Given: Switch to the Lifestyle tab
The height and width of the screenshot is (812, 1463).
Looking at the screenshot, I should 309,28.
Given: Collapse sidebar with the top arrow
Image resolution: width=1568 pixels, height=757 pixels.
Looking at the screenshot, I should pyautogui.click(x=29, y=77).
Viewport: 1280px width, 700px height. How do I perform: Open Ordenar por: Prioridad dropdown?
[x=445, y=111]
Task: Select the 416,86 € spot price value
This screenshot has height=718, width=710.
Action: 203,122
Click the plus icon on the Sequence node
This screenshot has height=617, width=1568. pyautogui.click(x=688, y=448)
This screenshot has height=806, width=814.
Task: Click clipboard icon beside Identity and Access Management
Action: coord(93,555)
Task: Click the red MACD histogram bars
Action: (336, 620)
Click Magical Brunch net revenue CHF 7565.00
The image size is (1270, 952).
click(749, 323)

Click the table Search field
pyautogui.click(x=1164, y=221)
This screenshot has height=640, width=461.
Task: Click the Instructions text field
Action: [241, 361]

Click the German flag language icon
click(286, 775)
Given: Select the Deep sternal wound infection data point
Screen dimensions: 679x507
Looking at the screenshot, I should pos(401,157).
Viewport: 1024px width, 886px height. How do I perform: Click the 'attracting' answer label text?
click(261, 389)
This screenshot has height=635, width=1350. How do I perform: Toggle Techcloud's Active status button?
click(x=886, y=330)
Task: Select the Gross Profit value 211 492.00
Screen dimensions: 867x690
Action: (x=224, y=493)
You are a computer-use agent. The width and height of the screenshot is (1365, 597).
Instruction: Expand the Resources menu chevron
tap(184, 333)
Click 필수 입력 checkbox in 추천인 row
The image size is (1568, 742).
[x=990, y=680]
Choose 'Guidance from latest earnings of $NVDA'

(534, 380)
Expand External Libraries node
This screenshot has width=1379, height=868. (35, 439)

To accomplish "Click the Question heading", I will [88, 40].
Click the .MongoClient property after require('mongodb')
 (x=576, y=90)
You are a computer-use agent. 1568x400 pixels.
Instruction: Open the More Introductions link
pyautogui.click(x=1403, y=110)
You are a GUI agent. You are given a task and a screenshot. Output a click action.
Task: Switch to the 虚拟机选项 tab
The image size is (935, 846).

┄┄┄┄┄┄

From the data above, return every line from the line that has "Click the German flag language icon" up to and including the line that has "Task: Select the Gross", exactly.

**ANSWER BOX**.
Click the German flag language icon
click(286, 775)
Given: Select the Deep sternal wound infection data point
Screen dimensions: 679x507
Looking at the screenshot, I should pos(401,157).
Viewport: 1024px width, 886px height. How do I perform: Click the 'attracting' answer label text?
click(261, 389)
This screenshot has height=635, width=1350. How do I perform: Toggle Techcloud's Active status button?
click(x=886, y=330)
Task: Select the Gross Profit value 211 492.00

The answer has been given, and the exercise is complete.